In Colorado, the 14¢ increase, to $7.78 per hour, will benefit 66,000 workers, according to the Economic Policy Institute (EPI). For employees who work full time, the increase means an additional $300 for the year.
Those earning less than the new minimum (57,000 workers) will get a raise in their pay. The increase also helps workers whose pay is slightly above the minimum wage (9,000) as their employers adjust pay scales to reflect the increase. In total, Colorado workers will see an increase in pay of $17.6 million during the year, which will have a spending impact of $11.2 million on the state's gross domestic product, according to EPI.
Colorado voters approved Amendment 42 in 2006, which increased the minimum wage from $5.15 per hour to $6.85 and required that it be adjusted each year – up or down – based on the rate of inflation in Colorado. Inflation increased by 1.8 percent between July 2011 and June 2012, according to the Boulder-Denver-Greeley Consumer Price Index. In 2010, the wage dropped 4¢ because of negative inflation during the Great Recession; last year, it increased by 28¢.
"Because our minimum wage keeps pace with inflation, hard-working Coloradans can buy the same value of goods and services in 2013 as they did in 2007," said Rich Jones, director of policy and research at the Bell Policy Center. "Maintaining the buying power of low-wage workers boosts the state's economy, which benefits all of us."
The demographic profile of Colorado's minimum-wage workers shows that most are adults working full-time. Almost seven out of ten are aged 20 or older, and three out of four work 20 hours a week or more. About six out of ten are women. In terms of race, whites make up 55 percent of minimum wage workers and 29 percent are Hispanic. Minimum-wage workers account for 3 percent of Colorado's workforce.
The other states that adjust their minimum wage based on inflation are Arizona, Florida, Missouri, Montana, Ohio, Oregon, Vermont and Washington. Rhode Island will join the group on Jan. 1. Nine other states and the District of Columbia have minimum wage rates set above the federal level of $7.25.
Because the federal minimum wage is not tied to inflation, it loses buying power in most years.
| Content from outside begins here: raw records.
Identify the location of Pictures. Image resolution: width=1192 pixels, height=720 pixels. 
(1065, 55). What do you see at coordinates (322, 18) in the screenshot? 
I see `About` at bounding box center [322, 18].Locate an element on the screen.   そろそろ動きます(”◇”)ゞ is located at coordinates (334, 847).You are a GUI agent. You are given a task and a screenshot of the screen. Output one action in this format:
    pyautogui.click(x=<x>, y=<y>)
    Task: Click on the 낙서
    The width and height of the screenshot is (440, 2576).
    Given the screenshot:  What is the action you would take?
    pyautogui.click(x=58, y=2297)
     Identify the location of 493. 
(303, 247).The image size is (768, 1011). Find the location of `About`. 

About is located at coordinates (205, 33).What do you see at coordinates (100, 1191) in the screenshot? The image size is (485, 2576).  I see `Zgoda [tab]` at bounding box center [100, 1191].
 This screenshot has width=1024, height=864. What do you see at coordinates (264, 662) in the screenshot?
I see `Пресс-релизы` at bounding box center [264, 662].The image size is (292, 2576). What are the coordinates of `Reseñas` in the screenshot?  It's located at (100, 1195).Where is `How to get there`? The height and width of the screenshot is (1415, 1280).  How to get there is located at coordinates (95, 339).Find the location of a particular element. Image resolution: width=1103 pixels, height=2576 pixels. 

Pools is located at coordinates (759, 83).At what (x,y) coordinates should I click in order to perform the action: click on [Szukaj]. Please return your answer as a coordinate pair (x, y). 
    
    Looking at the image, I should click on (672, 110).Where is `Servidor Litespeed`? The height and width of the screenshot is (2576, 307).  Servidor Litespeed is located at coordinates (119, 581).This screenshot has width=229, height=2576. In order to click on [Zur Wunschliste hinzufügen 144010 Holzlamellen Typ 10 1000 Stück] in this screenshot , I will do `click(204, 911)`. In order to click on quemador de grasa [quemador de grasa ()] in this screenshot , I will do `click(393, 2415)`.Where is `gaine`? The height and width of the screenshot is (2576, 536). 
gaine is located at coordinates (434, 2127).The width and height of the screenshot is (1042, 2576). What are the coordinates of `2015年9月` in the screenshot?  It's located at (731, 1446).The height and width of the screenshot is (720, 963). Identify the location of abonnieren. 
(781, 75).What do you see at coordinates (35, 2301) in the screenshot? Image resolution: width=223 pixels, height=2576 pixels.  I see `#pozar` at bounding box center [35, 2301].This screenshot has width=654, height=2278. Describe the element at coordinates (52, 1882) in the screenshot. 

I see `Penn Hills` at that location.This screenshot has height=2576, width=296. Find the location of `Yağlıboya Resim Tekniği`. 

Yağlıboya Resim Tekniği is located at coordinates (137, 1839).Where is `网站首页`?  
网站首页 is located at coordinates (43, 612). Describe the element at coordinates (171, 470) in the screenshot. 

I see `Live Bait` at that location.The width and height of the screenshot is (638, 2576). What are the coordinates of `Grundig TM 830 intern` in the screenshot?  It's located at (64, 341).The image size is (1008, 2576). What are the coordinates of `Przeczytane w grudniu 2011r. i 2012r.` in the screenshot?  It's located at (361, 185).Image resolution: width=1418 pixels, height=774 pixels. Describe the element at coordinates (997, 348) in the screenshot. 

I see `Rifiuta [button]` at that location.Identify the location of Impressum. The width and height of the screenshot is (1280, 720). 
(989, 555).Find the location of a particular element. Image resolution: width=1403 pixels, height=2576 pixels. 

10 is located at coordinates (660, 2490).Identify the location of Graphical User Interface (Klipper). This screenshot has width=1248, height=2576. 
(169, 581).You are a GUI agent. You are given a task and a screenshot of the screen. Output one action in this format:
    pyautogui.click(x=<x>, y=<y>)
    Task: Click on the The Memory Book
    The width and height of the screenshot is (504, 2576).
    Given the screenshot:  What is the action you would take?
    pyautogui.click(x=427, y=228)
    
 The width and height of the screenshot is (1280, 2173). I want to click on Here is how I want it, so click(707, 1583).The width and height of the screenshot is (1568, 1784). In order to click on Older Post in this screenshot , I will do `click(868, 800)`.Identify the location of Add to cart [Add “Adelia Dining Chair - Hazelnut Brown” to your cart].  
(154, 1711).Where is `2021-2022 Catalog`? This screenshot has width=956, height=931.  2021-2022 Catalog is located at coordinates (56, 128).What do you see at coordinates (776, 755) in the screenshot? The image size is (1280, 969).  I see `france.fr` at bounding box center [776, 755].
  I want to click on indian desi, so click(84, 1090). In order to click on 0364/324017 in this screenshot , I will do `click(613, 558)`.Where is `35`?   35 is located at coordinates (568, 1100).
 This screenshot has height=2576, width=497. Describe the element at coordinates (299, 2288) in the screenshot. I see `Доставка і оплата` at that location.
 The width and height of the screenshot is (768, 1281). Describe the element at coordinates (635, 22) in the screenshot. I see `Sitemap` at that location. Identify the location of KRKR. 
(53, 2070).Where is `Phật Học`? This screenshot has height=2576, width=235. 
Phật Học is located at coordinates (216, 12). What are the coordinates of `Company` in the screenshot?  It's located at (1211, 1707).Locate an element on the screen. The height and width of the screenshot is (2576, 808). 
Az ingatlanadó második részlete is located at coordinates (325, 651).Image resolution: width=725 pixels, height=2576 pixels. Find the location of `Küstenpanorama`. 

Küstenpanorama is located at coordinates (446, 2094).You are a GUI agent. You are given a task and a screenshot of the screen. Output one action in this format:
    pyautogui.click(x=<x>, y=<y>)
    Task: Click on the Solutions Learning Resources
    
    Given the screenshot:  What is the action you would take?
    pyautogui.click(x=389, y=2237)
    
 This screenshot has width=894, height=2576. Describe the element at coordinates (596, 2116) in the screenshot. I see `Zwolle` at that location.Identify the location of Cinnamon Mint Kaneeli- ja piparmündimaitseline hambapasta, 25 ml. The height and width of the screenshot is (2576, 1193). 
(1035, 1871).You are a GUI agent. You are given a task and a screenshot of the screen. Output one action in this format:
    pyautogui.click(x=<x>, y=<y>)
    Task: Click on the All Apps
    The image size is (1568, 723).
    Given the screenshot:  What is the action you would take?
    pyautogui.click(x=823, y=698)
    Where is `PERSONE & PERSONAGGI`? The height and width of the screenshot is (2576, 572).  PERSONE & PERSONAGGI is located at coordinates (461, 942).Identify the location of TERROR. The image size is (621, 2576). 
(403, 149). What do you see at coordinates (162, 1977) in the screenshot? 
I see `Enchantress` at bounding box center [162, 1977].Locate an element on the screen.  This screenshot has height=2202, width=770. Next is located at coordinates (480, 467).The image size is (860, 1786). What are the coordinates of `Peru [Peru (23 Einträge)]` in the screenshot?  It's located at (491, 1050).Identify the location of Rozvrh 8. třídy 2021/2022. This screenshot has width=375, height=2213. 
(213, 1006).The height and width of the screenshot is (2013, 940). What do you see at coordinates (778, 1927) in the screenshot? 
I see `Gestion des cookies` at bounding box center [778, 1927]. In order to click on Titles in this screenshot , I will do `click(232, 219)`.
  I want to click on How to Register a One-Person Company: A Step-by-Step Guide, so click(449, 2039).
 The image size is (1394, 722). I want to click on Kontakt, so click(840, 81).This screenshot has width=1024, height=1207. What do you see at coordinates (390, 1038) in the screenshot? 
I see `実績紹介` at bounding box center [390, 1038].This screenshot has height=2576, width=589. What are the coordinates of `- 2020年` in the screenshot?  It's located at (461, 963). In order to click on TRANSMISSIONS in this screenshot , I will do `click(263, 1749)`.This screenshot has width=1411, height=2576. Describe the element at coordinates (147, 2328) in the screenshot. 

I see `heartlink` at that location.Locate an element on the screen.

If Congress does not act, it is projected to lose 20 percent of its real value in the next 10 years. The federal minimum wage would now be $10.58 if it had kept pace with the cost of living since its peak of purchasing power in 1968.
A wide range of studies conducted over the past 18 years have found that raising the minimum wage is an effective way to boost the income of low-wage workers without hurting employment.
Other facts about the minimum wage:
- 66 percent of low-wage employees work for large companies, not small businesses.
- More than 70 percent of the largest low-wage employers have fully recovered from the recession and are enjoying strong profits.
- 58 percent of the jobs created in the post-recession recovery have been in low-wage occupations.
- The shift toward low-wage jobs is a 30-year trend that has been accelerating.